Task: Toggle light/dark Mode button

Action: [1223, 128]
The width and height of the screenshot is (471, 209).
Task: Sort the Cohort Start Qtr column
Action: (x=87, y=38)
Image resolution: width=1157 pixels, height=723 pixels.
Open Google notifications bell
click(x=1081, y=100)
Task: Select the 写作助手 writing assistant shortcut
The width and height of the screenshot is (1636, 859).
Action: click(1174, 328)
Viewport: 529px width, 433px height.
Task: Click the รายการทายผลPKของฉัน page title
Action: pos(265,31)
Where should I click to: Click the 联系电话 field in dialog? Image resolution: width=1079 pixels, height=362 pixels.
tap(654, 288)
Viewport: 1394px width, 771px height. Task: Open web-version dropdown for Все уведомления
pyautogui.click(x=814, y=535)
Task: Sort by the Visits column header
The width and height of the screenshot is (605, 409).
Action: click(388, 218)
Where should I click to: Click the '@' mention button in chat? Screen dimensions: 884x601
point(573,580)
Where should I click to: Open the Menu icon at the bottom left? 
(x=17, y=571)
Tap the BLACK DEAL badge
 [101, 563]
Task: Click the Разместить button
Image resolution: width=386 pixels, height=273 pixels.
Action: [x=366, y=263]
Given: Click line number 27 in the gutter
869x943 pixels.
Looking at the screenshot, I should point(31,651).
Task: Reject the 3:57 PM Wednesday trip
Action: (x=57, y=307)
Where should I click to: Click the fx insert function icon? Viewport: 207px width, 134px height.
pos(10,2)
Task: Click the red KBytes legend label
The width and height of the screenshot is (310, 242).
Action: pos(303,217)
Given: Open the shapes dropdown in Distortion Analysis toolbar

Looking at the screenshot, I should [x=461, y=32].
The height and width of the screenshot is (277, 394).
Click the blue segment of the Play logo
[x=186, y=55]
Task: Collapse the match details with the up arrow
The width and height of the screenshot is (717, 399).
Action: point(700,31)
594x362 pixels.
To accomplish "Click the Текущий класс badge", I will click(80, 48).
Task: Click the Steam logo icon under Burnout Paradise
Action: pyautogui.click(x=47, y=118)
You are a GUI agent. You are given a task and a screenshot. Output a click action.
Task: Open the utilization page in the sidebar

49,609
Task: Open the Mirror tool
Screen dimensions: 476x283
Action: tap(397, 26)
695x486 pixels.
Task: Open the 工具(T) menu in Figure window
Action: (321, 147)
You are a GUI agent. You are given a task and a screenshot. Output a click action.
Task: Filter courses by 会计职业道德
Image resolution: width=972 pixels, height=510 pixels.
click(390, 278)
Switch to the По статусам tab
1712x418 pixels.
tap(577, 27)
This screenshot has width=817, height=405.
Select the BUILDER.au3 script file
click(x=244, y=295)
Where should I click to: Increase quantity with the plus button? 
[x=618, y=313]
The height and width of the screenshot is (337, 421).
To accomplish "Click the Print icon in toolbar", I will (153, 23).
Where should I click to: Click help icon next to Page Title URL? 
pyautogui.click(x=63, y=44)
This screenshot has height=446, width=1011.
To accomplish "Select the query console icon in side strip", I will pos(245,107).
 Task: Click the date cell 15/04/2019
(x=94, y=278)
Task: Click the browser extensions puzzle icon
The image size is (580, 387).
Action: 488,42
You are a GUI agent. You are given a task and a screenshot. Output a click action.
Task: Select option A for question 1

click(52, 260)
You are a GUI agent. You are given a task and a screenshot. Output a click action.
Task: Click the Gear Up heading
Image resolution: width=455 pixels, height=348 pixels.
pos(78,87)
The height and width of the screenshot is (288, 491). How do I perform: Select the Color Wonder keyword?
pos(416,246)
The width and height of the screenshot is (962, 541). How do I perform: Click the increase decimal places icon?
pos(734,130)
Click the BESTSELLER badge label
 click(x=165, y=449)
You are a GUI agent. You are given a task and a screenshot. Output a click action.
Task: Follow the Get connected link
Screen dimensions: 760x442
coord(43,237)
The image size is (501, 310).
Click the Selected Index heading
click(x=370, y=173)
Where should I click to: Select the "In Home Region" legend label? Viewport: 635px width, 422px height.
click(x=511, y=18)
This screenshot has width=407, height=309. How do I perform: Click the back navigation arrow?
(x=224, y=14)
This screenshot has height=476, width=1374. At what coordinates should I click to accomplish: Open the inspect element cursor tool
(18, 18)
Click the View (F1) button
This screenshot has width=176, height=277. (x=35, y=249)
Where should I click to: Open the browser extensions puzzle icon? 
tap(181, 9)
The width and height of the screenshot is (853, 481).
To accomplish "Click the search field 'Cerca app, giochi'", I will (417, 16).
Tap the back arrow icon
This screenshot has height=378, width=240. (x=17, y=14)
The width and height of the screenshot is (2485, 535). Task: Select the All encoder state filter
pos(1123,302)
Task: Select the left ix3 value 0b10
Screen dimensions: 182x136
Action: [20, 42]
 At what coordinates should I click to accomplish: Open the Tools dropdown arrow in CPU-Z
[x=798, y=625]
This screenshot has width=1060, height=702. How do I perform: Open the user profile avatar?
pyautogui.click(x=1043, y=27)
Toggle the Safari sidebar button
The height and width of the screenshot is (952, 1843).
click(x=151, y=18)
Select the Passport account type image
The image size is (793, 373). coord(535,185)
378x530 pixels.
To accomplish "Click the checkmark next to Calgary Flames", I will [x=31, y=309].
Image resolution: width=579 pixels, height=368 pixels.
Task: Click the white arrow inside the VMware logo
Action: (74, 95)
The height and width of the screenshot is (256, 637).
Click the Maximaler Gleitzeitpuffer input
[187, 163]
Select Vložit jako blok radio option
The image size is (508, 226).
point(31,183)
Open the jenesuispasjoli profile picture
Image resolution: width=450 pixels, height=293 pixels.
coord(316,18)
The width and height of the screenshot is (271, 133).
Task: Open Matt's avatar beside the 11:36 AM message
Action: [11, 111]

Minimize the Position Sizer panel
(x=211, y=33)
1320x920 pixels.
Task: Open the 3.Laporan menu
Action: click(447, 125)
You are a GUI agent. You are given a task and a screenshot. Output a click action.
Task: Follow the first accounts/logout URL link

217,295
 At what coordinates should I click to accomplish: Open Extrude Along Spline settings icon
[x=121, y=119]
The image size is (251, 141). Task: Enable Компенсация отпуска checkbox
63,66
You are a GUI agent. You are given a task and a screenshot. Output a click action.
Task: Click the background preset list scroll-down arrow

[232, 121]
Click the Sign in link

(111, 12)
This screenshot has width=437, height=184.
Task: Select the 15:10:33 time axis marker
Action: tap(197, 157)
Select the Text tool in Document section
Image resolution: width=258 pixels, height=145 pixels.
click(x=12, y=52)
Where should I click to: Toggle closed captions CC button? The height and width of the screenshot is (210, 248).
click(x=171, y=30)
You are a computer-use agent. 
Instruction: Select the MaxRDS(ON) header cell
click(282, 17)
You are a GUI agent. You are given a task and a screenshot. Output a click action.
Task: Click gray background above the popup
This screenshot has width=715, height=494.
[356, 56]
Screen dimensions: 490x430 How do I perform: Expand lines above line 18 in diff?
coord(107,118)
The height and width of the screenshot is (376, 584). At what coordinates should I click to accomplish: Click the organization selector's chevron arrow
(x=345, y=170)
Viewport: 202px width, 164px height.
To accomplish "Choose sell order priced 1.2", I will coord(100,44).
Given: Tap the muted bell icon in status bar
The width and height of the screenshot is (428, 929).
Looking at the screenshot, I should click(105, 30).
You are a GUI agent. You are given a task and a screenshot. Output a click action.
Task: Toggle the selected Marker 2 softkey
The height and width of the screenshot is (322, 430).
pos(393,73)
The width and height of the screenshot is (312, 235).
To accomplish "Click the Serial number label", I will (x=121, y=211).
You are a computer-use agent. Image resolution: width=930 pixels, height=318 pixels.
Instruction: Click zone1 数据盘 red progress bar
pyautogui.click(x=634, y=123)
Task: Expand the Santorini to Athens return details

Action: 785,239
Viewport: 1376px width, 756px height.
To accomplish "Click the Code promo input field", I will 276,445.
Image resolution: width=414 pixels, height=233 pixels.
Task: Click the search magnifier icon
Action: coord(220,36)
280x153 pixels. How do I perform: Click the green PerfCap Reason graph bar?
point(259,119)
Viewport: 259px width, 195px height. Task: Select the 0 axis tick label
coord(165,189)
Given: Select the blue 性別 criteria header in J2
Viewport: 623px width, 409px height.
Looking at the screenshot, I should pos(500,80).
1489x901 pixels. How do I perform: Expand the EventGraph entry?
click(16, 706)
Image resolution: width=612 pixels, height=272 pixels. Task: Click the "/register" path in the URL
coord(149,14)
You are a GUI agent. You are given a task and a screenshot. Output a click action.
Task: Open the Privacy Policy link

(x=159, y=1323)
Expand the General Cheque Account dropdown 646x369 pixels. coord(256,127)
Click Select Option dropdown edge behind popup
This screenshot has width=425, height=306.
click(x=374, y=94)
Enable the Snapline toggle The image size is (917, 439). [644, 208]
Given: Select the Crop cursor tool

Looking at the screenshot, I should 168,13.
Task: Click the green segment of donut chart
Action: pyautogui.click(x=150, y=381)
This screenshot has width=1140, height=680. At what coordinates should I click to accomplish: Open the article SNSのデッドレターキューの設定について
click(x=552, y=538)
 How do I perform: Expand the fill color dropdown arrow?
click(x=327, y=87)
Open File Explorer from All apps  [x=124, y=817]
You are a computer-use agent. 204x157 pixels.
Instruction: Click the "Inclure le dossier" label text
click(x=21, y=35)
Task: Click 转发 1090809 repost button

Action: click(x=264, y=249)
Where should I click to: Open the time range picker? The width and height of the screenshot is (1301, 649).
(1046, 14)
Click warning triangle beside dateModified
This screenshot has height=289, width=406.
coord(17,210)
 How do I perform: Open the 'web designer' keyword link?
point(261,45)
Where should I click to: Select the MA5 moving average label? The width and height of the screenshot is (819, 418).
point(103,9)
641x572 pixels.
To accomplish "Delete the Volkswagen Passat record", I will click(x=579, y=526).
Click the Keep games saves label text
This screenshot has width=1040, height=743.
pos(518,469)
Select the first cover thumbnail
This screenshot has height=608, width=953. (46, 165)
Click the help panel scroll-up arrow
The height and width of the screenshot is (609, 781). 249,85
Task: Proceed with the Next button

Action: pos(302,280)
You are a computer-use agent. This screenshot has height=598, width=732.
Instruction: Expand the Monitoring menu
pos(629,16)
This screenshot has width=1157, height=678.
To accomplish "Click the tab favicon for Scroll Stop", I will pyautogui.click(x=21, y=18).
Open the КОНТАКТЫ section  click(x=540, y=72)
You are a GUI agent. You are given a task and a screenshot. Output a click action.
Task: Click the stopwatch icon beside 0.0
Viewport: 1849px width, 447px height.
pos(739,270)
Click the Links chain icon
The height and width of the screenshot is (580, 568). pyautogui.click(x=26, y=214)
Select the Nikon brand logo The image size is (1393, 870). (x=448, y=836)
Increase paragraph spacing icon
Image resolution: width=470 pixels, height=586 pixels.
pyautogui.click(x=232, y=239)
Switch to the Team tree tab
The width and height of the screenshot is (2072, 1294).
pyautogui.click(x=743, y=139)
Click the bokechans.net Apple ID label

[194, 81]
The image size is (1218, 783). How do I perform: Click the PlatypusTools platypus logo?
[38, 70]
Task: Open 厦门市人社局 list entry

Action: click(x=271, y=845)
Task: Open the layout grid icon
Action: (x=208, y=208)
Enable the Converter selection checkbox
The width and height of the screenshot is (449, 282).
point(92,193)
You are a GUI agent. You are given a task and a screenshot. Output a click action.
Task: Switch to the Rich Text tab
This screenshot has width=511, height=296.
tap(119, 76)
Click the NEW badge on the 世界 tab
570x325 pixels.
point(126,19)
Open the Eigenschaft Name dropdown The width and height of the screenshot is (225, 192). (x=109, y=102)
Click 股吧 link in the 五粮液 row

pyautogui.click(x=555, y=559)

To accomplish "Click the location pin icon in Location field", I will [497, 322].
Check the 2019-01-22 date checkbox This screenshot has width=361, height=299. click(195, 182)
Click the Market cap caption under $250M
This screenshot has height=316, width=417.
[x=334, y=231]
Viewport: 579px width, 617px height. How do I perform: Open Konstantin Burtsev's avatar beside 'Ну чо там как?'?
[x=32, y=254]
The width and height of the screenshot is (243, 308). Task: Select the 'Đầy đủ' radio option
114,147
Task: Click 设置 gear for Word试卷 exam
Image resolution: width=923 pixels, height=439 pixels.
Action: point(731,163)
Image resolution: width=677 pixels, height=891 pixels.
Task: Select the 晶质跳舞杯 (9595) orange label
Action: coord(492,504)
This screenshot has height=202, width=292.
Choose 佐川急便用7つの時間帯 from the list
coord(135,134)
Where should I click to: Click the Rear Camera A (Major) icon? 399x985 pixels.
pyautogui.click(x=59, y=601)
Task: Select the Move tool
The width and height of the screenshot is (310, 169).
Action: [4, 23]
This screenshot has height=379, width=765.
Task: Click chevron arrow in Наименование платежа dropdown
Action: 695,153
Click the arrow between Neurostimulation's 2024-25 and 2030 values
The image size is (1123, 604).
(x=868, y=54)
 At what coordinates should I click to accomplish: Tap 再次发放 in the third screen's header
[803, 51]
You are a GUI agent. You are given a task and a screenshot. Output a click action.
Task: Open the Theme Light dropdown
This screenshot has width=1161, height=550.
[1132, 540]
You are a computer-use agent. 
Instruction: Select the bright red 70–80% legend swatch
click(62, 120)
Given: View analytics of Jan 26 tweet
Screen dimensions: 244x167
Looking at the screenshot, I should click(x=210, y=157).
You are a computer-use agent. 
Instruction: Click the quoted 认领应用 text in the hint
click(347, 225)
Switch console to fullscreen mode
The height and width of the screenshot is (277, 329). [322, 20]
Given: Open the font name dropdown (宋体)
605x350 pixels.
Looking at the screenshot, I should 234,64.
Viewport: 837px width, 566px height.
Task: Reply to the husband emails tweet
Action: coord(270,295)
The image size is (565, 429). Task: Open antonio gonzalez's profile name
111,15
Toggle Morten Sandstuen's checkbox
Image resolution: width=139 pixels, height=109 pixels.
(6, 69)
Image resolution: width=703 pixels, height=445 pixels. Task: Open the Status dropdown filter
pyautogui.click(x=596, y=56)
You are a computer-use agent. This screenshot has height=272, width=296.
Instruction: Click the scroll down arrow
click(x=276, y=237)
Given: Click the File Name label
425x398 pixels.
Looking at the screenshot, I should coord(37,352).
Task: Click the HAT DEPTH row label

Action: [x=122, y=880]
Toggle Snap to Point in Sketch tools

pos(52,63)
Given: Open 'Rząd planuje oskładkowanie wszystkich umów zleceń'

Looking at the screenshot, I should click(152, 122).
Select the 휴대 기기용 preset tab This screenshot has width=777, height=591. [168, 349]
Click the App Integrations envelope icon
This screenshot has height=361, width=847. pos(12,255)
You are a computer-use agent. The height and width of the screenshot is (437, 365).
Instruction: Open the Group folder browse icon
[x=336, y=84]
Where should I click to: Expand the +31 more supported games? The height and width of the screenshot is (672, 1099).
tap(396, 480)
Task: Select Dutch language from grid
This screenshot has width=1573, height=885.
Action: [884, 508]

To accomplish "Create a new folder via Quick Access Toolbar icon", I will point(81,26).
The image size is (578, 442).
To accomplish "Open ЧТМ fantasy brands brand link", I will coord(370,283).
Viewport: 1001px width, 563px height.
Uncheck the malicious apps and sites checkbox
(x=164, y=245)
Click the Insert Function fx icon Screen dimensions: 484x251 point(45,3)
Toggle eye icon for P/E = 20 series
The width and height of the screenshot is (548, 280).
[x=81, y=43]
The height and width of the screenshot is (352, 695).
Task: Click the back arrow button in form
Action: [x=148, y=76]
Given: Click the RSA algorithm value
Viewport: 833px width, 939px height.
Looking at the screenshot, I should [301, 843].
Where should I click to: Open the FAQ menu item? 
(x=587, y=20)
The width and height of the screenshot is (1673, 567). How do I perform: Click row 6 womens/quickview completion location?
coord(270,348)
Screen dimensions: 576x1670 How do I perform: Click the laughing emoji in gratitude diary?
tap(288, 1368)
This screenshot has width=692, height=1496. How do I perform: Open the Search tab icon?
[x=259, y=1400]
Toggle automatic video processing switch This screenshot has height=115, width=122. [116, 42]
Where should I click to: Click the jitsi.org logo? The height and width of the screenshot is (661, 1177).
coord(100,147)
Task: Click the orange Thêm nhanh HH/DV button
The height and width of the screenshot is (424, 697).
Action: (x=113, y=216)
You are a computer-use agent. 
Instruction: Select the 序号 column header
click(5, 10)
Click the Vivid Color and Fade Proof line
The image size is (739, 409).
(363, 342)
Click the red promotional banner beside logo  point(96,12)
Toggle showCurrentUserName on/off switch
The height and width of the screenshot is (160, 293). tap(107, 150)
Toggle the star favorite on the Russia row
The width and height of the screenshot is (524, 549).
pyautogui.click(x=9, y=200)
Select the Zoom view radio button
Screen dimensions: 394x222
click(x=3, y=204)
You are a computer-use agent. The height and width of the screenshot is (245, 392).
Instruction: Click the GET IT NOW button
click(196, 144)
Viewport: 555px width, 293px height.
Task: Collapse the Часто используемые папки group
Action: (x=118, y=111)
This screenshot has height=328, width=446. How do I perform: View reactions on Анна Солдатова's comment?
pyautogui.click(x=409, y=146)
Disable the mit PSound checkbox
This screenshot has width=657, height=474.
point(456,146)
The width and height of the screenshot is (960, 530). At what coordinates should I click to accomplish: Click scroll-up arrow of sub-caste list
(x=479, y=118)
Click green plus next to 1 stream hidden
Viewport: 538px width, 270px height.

:::::

Exercise details ::
The lines from the one containing "This screenshot has height=328, width=446." through the final line of the entries above are to be printed exactly, with nothing added.

Worked solution ::
This screenshot has height=328, width=446. How do I perform: View reactions on Анна Солдатова's comment?
pyautogui.click(x=409, y=146)
Disable the mit PSound checkbox
This screenshot has width=657, height=474.
point(456,146)
The width and height of the screenshot is (960, 530). At what coordinates should I click to accomplish: Click scroll-up arrow of sub-caste list
(x=479, y=118)
Click green plus next to 1 stream hidden
Viewport: 538px width, 270px height.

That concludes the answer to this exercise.